What a delightful hub. I lived in Guam years ago; the only thing I grew were orchids. They grew like weeds.My next door neighbor had all the usual vegetables. After chatting with a friend from Germany last night about gardening I truly understand what a culture shock the snails and snakes must have been. Your attitude toward the fauna is wonderful. I shall remember to be noisy when I garden henceforth. I am not fond of bugs when I am on hands and knees.

What did you have to change to grow tomatoes. I would have thought aside from mildew they wouldn't have been difficult.


Mountain Blossoms profile image

Mountain Blossoms 4 years ago from SE Thailand Author

Hi Timeless Traveler,

Really great to read your comments, thank you so much. Gardening is such a pleasure and makes me appreciate how wonderful mother nature is!

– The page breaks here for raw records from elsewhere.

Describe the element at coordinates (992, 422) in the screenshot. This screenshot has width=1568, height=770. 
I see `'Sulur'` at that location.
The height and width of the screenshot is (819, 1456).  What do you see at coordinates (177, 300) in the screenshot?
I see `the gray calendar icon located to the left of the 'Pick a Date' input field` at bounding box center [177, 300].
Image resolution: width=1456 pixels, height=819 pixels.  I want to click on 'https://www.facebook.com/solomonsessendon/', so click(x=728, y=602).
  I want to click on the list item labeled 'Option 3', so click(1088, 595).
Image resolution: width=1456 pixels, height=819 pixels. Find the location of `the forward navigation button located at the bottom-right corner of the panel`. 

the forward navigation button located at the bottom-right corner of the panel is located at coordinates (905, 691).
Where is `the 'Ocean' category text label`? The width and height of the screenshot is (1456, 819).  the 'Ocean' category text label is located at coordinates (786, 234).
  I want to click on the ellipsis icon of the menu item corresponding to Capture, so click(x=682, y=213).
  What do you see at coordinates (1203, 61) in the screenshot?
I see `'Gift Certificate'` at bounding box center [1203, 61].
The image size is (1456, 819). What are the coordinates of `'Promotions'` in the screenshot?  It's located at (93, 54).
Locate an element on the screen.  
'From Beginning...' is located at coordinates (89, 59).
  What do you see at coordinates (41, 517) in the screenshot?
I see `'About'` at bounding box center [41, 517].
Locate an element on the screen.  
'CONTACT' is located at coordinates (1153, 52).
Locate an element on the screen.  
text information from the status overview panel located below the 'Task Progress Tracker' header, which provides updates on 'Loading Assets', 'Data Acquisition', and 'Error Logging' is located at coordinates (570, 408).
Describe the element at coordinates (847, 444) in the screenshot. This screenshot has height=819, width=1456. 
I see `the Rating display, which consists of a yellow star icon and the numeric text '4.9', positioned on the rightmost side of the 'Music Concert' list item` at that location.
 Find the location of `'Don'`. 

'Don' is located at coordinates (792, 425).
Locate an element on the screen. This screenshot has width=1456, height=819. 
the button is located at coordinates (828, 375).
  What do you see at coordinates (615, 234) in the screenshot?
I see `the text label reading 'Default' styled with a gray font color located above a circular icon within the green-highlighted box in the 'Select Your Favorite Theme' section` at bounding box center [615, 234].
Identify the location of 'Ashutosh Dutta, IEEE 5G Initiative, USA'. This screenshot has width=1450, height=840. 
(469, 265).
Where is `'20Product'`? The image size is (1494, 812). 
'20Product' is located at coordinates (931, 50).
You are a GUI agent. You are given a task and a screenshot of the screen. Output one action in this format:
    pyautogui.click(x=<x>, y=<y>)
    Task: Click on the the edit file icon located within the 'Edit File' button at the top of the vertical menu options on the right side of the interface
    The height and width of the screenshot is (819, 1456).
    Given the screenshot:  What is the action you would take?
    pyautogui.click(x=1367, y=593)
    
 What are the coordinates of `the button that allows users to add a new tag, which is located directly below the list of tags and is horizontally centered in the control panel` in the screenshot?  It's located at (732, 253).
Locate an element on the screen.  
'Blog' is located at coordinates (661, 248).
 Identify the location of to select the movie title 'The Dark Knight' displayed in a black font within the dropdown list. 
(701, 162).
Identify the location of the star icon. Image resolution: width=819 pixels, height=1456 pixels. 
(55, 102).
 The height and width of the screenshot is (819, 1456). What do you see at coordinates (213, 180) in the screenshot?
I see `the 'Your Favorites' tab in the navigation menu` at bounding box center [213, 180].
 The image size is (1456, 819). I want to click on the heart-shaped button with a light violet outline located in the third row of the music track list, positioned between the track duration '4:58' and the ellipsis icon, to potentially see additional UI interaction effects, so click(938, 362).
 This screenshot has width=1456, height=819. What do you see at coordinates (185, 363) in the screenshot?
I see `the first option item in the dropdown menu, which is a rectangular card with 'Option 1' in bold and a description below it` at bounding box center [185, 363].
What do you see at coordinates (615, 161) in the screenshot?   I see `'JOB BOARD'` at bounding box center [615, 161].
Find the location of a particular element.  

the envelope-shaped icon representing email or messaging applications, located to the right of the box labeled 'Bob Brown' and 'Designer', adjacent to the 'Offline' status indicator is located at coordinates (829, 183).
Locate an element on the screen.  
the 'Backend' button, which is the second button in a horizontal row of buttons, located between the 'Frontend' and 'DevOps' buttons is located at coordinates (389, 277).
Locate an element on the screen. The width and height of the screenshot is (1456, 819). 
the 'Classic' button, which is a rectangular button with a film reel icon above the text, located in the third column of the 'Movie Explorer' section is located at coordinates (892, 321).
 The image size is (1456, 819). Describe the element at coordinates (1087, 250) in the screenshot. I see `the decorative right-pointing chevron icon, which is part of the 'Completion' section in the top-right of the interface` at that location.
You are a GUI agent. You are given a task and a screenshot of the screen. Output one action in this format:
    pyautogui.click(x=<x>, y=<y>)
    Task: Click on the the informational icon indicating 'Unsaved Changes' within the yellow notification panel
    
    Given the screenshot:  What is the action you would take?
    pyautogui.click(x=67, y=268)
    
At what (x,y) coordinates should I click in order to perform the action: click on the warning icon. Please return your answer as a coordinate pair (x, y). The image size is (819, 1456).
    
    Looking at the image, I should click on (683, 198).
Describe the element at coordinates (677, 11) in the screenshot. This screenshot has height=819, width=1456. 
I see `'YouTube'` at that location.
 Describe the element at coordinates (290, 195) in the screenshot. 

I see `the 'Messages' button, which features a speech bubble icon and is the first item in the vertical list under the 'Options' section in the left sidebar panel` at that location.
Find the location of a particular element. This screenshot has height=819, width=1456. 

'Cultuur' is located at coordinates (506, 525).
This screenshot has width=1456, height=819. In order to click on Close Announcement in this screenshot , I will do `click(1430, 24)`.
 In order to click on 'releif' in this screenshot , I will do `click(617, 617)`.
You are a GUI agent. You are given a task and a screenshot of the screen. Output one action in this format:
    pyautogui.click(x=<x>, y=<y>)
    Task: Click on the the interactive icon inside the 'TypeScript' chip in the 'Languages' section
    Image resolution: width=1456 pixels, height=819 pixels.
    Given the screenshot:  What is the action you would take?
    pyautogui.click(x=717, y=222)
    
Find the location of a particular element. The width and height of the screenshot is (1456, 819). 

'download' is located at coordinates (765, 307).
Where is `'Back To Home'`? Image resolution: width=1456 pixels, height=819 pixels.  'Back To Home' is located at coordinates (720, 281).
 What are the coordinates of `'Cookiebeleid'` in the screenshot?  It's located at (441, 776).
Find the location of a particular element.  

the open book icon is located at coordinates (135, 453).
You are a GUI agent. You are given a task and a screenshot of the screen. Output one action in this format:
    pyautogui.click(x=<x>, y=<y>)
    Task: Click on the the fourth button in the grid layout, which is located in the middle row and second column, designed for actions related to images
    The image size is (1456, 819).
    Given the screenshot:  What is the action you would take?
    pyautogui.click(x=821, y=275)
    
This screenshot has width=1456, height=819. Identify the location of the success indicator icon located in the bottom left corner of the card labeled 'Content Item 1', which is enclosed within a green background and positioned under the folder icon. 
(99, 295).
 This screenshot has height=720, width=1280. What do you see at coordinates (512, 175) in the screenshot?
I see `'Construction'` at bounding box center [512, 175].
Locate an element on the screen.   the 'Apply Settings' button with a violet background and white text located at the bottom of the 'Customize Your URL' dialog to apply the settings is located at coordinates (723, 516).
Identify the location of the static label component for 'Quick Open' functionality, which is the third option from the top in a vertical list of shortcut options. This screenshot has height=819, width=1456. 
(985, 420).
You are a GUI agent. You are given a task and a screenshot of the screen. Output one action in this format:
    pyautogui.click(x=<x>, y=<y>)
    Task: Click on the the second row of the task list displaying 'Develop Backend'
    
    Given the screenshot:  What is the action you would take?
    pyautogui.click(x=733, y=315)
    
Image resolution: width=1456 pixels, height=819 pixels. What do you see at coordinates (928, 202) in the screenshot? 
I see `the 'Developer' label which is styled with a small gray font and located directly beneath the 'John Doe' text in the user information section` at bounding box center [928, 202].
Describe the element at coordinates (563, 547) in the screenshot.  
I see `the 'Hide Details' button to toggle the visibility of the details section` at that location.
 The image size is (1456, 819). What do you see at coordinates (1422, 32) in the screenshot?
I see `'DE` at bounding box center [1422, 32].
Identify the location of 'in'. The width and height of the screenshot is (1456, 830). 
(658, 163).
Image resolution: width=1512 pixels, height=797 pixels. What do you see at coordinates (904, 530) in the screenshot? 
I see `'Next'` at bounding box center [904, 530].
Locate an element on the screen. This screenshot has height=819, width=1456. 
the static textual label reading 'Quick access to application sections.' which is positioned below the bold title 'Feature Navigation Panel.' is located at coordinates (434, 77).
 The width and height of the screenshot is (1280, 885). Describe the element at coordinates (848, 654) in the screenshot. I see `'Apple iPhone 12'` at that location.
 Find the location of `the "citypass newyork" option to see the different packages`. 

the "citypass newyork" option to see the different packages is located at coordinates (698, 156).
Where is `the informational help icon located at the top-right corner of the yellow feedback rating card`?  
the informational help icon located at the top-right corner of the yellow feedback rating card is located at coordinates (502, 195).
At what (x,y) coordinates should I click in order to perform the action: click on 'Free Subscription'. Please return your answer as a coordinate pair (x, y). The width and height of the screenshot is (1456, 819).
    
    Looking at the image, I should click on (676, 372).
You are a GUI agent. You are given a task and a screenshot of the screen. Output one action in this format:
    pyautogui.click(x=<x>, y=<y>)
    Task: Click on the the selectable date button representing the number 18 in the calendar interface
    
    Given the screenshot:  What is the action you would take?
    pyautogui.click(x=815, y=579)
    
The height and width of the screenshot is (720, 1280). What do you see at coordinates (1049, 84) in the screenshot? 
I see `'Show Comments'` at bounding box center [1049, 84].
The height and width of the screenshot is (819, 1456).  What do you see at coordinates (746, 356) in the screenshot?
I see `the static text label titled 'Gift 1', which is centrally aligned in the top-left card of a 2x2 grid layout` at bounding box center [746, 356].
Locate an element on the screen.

The tomato question was solved by the local markets - it's cheaper to buy them! In other words, I gave up.


Suzie HQ profile image

Suzie HQ 2 years ago from Dublin, Ireland

What an interesting time you have in Thailand and what gorgeous pics! Your purple orchid and frangipan blue flower (sorry forgot the name!) in container are stunning.

The snail looks huge as does the lizard, amazing the different wildlife. My mum was a passionate gardener and I too love and miss doing my container planting. Thanks for a great insight to cultural differences within the horticultural world.